Text segment:
= = =

Archive for December, 2007

Dec 24 2007

You’ve Lost That Lovin’ Feelin’

I love toast, I love you, I love lamp

By THEBOSTONBACHELOR.COM / December 24, 2007

In tribute to Christmas, Hanukkah, Kwanzaa, Festivus, Spanakopita Day, or whatever holiday you celebrate, here’s some brilliant words of wisdom from Owen Cook’s The Blueprint.  Enjoy.

* * * * *

A poor guy has an identity crisis.  Maybe the problem starts when he gets a feeling that a girl might like him.  He imagines a connection with her and all sorts of shared experiences that don’t exist yet.

He thinks that there’s all this unspoken sexual tension going on beneath the surface.  He even pictures his girl when he listens to all the romantic songs on the radio.  But inevitably, he figures out that his projection doesn’t exist in any shared reality that includes the girl.  To realize that it’s all in his head – that the girl doesn’t actually reciprocate the way that he feels… or think about him while he’s thinking about her…  It’s a hard pill to swallow.

Let’s imagine instead that our poor guy already has a girlfriend.  The problems start for him when he finds out that she’s been cheating.  He’d idealized the relationship.  It felt good.  In order to stay infatuated with his girl, he had screened out any sketchiness and focused on her best attributes and the most fun times that they’d had.  Together, he and his girl had come up with all sorts of shared idealizations that had made their relationship strong.

There were many things that they’d expressed to one another as a way of reinforcing their love.  They remembered the first place that they’d met, gone out, and had sex.  They had a special reason for why they’d met and were still together, that other couples didn’t have.  Their “thing.”  It wasn’t something that they could get from anyone else, so they could feel totally secure to feel their love without fear of loss.  It was not replaceable.

And to make it even stronger, they had continually re-articulated to one another that it would last… “FOREVER.”

= = =

Listing:
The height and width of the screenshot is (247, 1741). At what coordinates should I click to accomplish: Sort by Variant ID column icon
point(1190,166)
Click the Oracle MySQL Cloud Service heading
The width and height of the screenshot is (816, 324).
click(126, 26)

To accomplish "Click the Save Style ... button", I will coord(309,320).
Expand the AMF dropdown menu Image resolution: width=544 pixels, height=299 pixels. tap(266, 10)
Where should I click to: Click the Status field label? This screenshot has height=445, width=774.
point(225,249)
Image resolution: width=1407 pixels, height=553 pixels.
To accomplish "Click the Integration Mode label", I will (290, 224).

= = =

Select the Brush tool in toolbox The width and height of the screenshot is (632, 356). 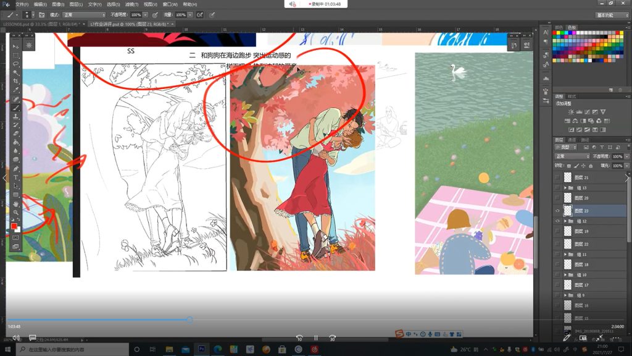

= = =

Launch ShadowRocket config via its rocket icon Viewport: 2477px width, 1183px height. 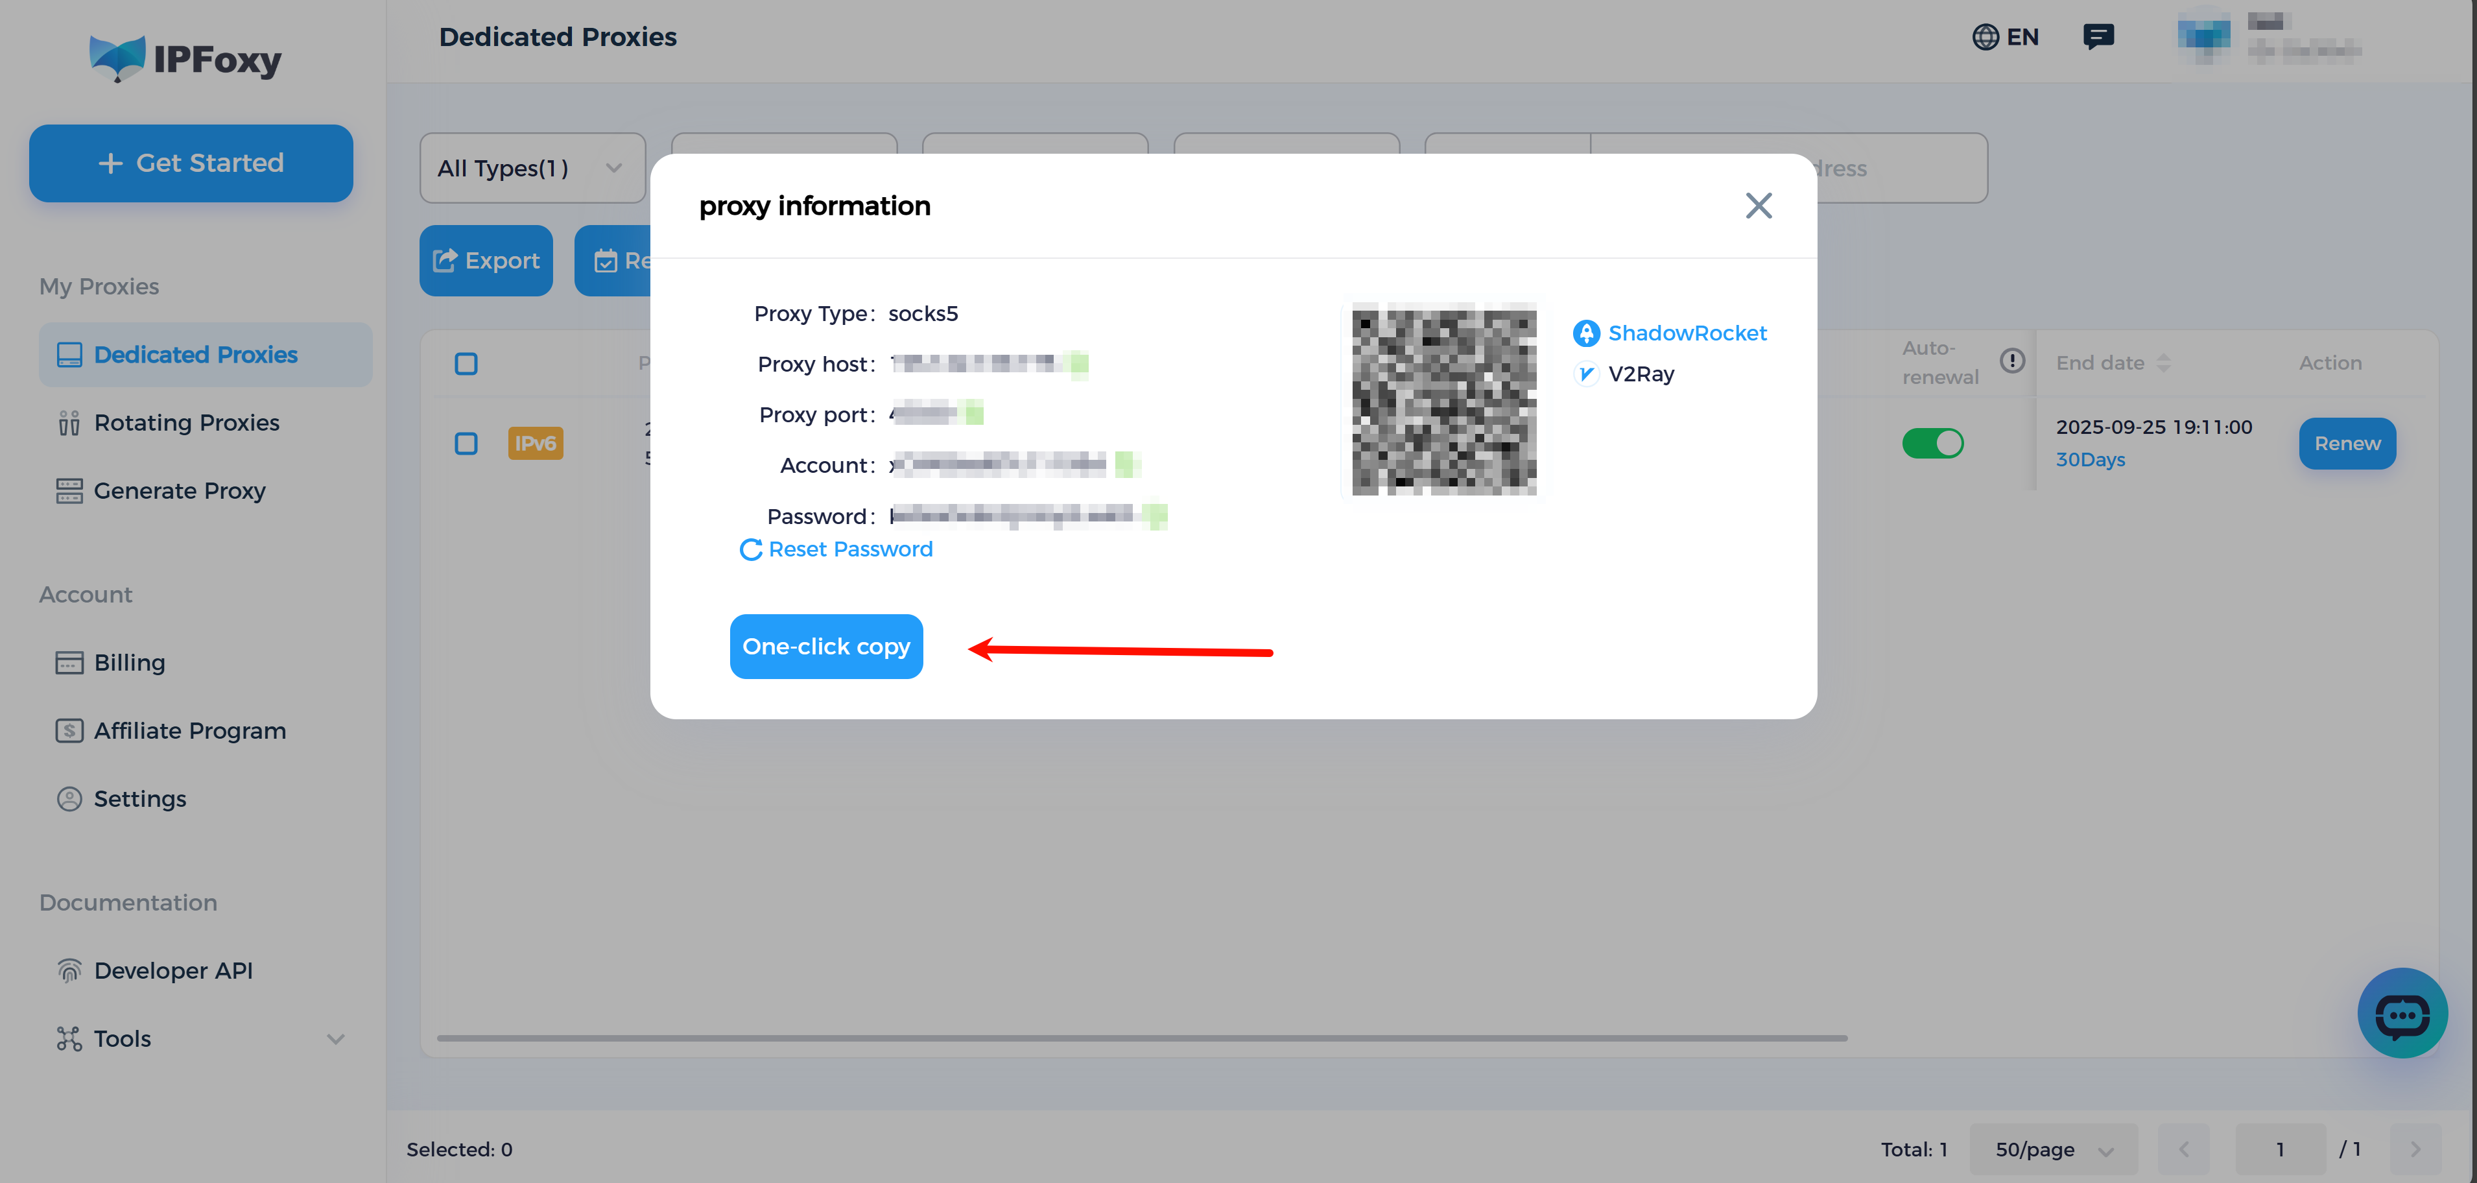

= = =

Exercise brief:
Copy out the entire December 2007 blog archive post at the top of the page, word for word.

In response:
Archive for December, 2007

Dec 24 2007

You’ve Lost That Lovin’ Feelin’

I love toast, I love you, I love lamp

By THEBOSTONBACHELOR.COM / December 24, 2007

In tribute to Christmas, Hanukkah, Kwanzaa, Festivus, Spanakopita Day, or whatever holiday you celebrate, here’s some brilliant words of wisdom from Owen Cook’s The Blueprint.  Enjoy.

* * * * *

A poor guy has an identity crisis.  Maybe the problem starts when he gets a feeling that a girl might like him.  He imagines a connection with her and all sorts of shared experiences that don’t exist yet.

He thinks that there’s all this unspoken sexual tension going on beneath the surface.  He even pictures his girl when he listens to all the romantic songs on the radio.  But inevitably, he figures out that his projection doesn’t exist in any shared reality that includes the girl.  To realize that it’s all in his head – that the girl doesn’t actually reciprocate the way that he feels… or think about him while he’s thinking about her…  It’s a hard pill to swallow.

Let’s imagine instead that our poor guy already has a girlfriend.  The problems start for him when he finds out that she’s been cheating.  He’d idealized the relationship.  It felt good.  In order to stay infatuated with his girl, he had screened out any sketchiness and focused on her best attributes and the most fun times that they’d had.  Together, he and his girl had come up with all sorts of shared idealizations that had made their relationship strong.

There were many things that they’d expressed to one another as a way of reinforcing their love.  They remembered the first place that they’d met, gone out, and had sex.  They had a special reason for why they’d met and were still together, that other couples didn’t have.  Their “thing.”  It wasn’t something that they could get from anyone else, so they could feel totally secure to feel their love without fear of loss.  It was not replaceable.

And to make it even stronger, they had continually re-articulated to one another that it would last… “FOREVER.”